[Python-Dev] zip() in Py2.4
Raymond Hettinger
python@rcn.com
Wed, 30 Jul 2003 13:00:11 -0400
> > After Guido gets settled in, I'll see if the California air has
> > changed his thinking. If it hasn't, I'll at least get the
> > rationale documented.
>
> I don't know about the CA air (it's nice and col here though)
> and I'm not quite settled yet (still living in a hotel room
> with my family at least until Friday) but the rationale
> is that I expect zip() to be called by mistake more likely
> than with an intention. Now, the question is if that mistake
> will be hidden by returning [] or not. IOW whether returning
> [] causes a broken program to limp along with bogus data,
> or whether it will cause a clear-enough error to happen next.
>
> What are typical use situations for zip(...) these days?
The main use is still lockstep iteration in for-loops.
If someone mistakenly omits a zip argument here, the
mistake will still surface immediately with a [] return value:
for timestamp, user, event in zip():
pass # never gets here because the tuple won't unpack
Another use is for joining together keys/indices and values
and then undoing the join (like a Schwarzian transform):
>>> k = ('pear', 'apple', 'banana', 'coconut')
>>> i = range(len(k))
>>> temp = zip(k, i)
>>> temp
[('pear', 0), ('apple', 1), ('banana', 2), ('coconut', 3)]
>>> temp.sort()
>>> fruits, indices = zip(*temp)
>>> fruits
('apple', 'banana', 'coconut', 'pear')
>>> indices
(1, 2, 3, 0)
Another use is a fast row/column switch in
rectangular tables organized as lists of tuples.
> Can you elaborate the case for zip() without arguments?
Yes, it comes up whenever zip() is used with the * operator
(as in the last two examples above). When there are
variable length argument lists, it is helpful to have a smooth
transition to the null case -- for instance a zero matrix used with:
def transpose(mat):
return zip(*mat)

------------------------

TO-DO LIST =
1) In the zip() mailing list post above, list each use of zip() that the replying writer names.
2) Pick up the zip() mailing list post above where it stops and keep writing.

DATA SUPPLIED =
------------------------

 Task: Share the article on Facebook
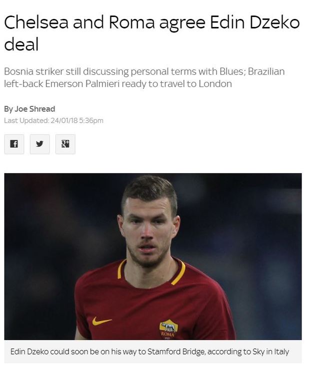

------------------------

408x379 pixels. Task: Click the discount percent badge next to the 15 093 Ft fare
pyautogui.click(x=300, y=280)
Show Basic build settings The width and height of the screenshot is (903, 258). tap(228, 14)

------------------------

RESULTS OF THE EXERCISE =
1)
- Lockstep iteration in for-loops
- Joining keys or indices with values and then undoing the join
- A fast row/column switch in rectangular tables organized as lists of tuples

2)
Transposing is a common first step in when reading CSV files
so that the tuples (records) of non-homogenenous data can be
re-grouped into homogenous data from each column position (field):
dates, rainfall, hightemp, lowtemp = zip(*csv.reader(file("weather.csv")))
print 'Monthly total rainfall', sum(rainfall)
Subsequent to the time the PEP was decided, I think the trend has
been for python to handle null cases the same as regular cases and
not raise exceptions. For instance, sum([]) returns 0 instead of
demanding at least one addend.
The star operator is also used in the unzip operation, described
above as zip(*temp) in the Schwarzian transform example.
Unzipping a reasonably common way of breaking out data
aggregates.
IOW, zip(*something) is handy for re-organizing data and the
empty dataset should need not special case handling. This is
especially true when data is built-up from the null case:
mytable = []
gen_report(mytable) # don't have this raise an exception
mytable.append(newrecord())
gen_report(mytable)
mytable.append(newrecord())
gen_report(mytable)
mytable.append(newrecord())
That about covers the subject.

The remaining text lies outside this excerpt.